→ **Exercise goal**
Apart from the pictures, every entry below should be repeated exactly.

[Records drawn from a dataset]
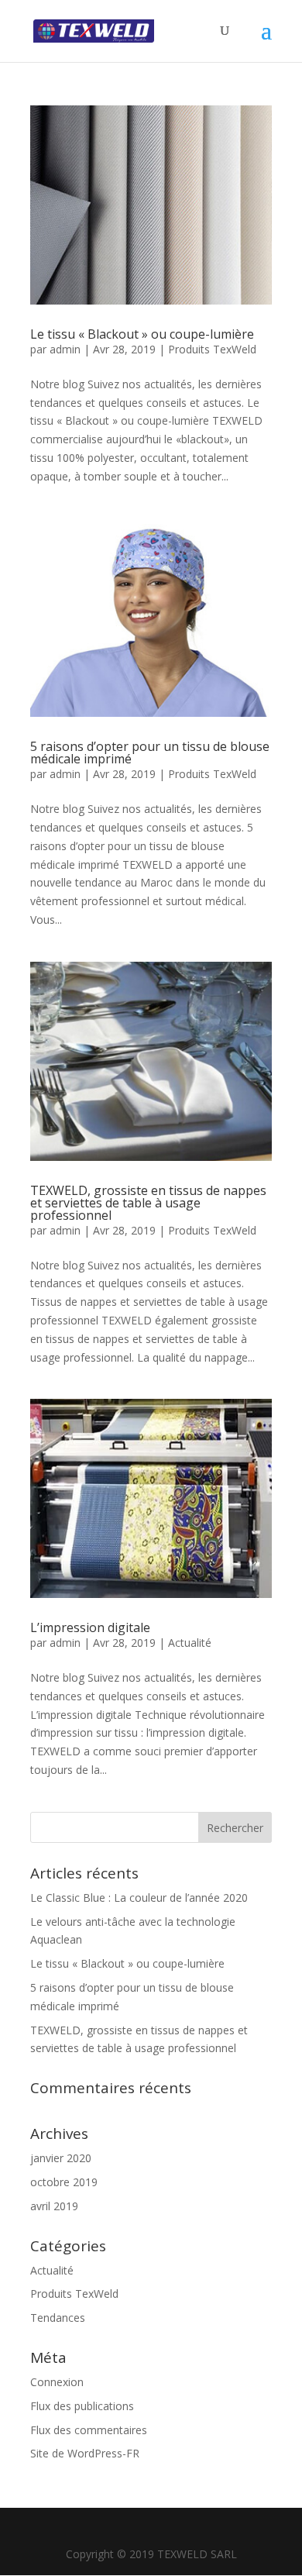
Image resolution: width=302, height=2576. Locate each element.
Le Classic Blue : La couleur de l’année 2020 (139, 1897)
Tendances (57, 2317)
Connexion (57, 2382)
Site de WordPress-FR (84, 2453)
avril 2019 (54, 2206)
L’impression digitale (90, 1627)
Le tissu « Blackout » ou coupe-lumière (142, 334)
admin (65, 349)
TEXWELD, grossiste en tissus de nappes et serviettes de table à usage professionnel (148, 1203)
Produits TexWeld (212, 349)
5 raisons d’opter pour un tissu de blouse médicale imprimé (149, 752)
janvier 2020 (60, 2158)
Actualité (189, 1642)
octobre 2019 (64, 2182)
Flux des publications (82, 2406)
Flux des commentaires (88, 2430)
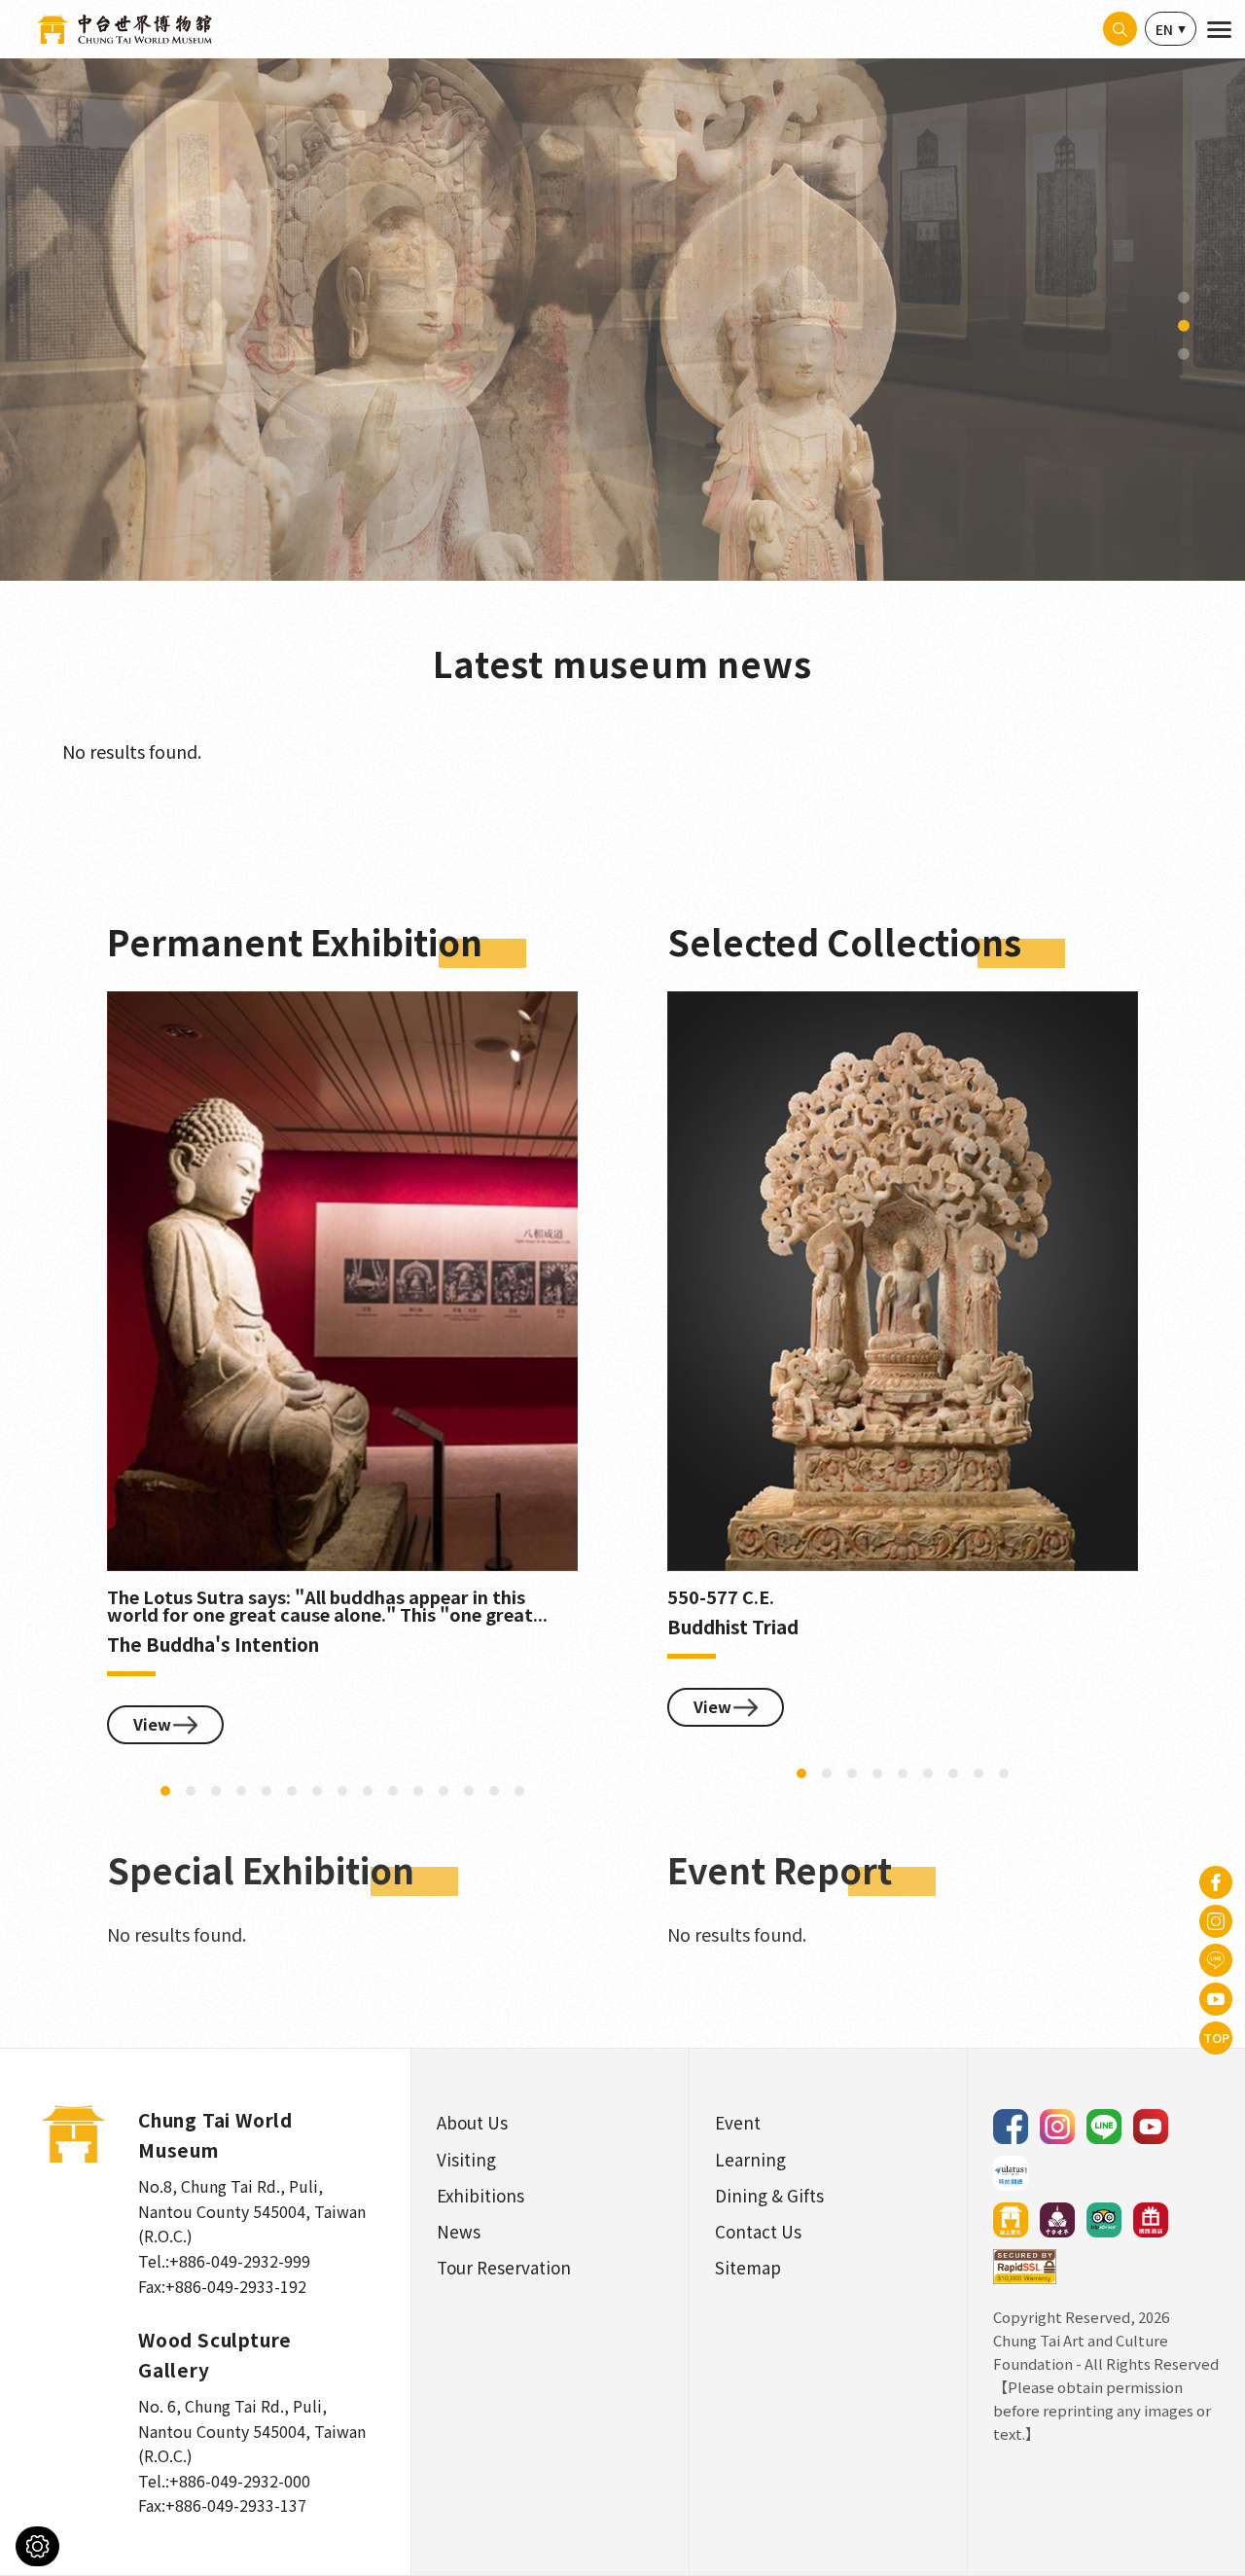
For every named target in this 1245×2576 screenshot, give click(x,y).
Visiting (466, 2159)
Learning (750, 2159)
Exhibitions (480, 2195)
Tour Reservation (504, 2267)
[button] (1183, 297)
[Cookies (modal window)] (37, 2546)
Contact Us (758, 2231)
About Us (472, 2122)
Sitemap (748, 2267)
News (458, 2231)
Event (738, 2122)
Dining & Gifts (769, 2195)
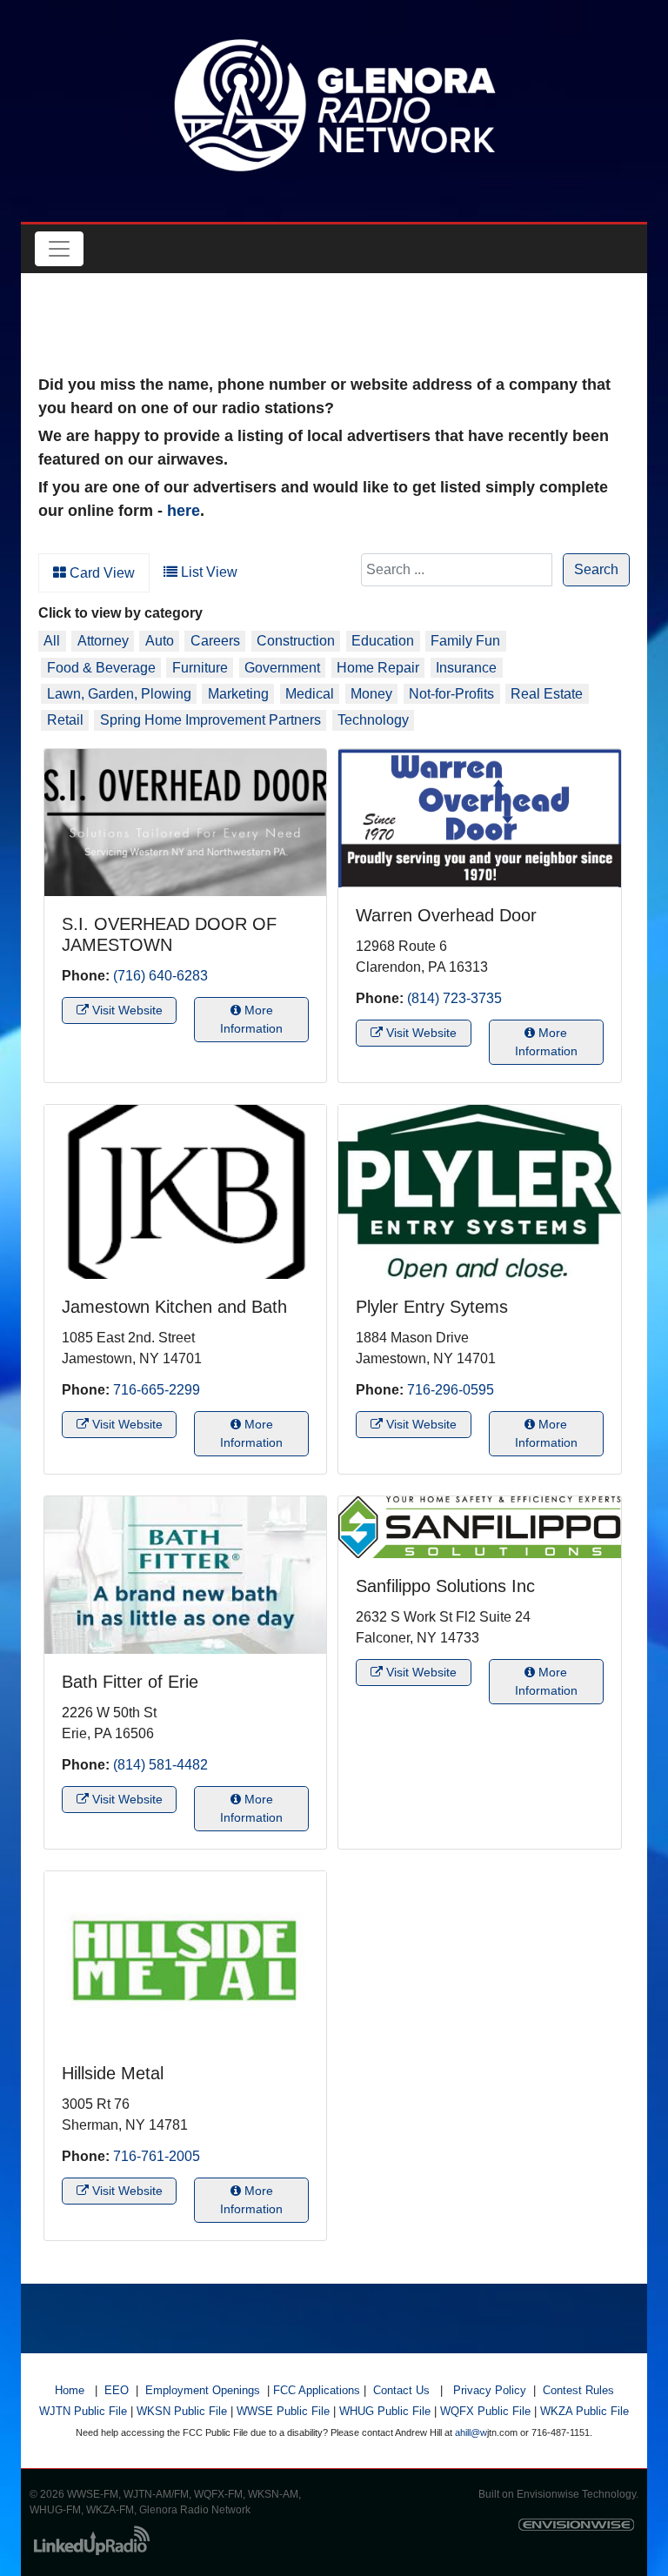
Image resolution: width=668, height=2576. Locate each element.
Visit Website (126, 1010)
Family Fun (465, 640)
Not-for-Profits (451, 693)
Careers (215, 640)
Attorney (103, 640)
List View (207, 572)
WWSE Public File (283, 2411)
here (183, 510)
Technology (373, 720)
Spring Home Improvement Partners (210, 720)
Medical (309, 693)
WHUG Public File (385, 2411)
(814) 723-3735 (454, 998)
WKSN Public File (182, 2411)
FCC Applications (316, 2390)
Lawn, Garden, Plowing (119, 693)
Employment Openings (202, 2390)
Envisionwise (548, 2494)
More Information (251, 1019)
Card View (100, 572)
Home (69, 2390)
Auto (159, 640)
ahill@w (471, 2432)
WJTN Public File (83, 2411)
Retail (65, 720)
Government (282, 667)
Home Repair (378, 667)
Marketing (238, 693)
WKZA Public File (584, 2411)
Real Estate (547, 693)
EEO (116, 2390)
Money (371, 693)
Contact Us (401, 2390)
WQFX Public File (485, 2411)
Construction (296, 640)
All (51, 640)
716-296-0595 (450, 1389)
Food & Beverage (101, 667)
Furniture (200, 667)
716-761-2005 (156, 2156)
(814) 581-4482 (160, 1764)
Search (596, 569)
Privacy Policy (489, 2390)
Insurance (466, 667)
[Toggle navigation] (59, 248)
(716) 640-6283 (160, 975)
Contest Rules (578, 2390)
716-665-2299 (156, 1389)
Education (382, 640)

→ **Answer below**
Image resolution: width=302, height=2576. Locate each element.
Le Classic Blue : La couleur de l’année 2020 (139, 1897)
Tendances (57, 2317)
Connexion (57, 2382)
Site de WordPress-FR (84, 2453)
avril 2019 (54, 2206)
L’impression digitale (90, 1627)
Le tissu « Blackout » ou coupe-lumière (142, 334)
admin (65, 349)
TEXWELD, grossiste en tissus de nappes et serviettes de table à usage professionnel (148, 1203)
Produits TexWeld (212, 349)
5 raisons d’opter pour un tissu de blouse médicale imprimé (149, 752)
janvier 2020 (60, 2158)
Actualité (189, 1642)
octobre 2019 (64, 2182)
Flux des publications (82, 2406)
Flux des commentaires (88, 2430)
For every named target in this 1245×2576 screenshot, give click(x,y).
Visiting (466, 2159)
Learning (750, 2159)
Exhibitions (480, 2195)
Tour Reservation (504, 2267)
[button] (1183, 297)
[Cookies (modal window)] (37, 2546)
Contact Us (758, 2231)
About Us (472, 2122)
Sitemap (748, 2267)
News (458, 2231)
Event (738, 2122)
Dining & Gifts (769, 2195)
Image resolution: width=668, height=2576. Locate each element.
Visit Website (126, 1010)
Family Fun (465, 640)
Not-for-Profits (451, 693)
Careers (215, 640)
Attorney (103, 640)
List View (207, 572)
WWSE Public File (283, 2411)
here (183, 510)
Technology (373, 720)
Spring Home Improvement Partners (210, 720)
Medical (309, 693)
WHUG Public File (385, 2411)
(814) 723-3735 (454, 998)
WKSN Public File (182, 2411)
FCC Applications (316, 2390)
Lawn, Garden, Plowing (119, 693)
Employment Openings (202, 2390)
Envisionwise (548, 2494)
More Information (251, 1019)
Card View (100, 572)
Home (69, 2390)
Auto (159, 640)
ahill@w (471, 2432)
WJTN Public File (83, 2411)
Retail (65, 720)
Government (282, 667)
Home Repair (378, 667)
Marketing (238, 693)
WKZA Public File (584, 2411)
Real Estate (547, 693)
EEO (116, 2390)
Money (371, 693)
Contact Us (401, 2390)
WQFX Public File (485, 2411)
Construction (296, 640)
All (51, 640)
716-296-0595 (450, 1389)
Food & Beverage (101, 667)
Furniture (200, 667)
716-761-2005 (156, 2156)
(814) 581-4482 (160, 1764)
Search (596, 569)
Privacy Policy (489, 2390)
Insurance (466, 667)
[Toggle navigation] (59, 248)
(716) 640-6283 (160, 975)
Contest Rules (578, 2390)
716-665-2299 (156, 1389)
Education (382, 640)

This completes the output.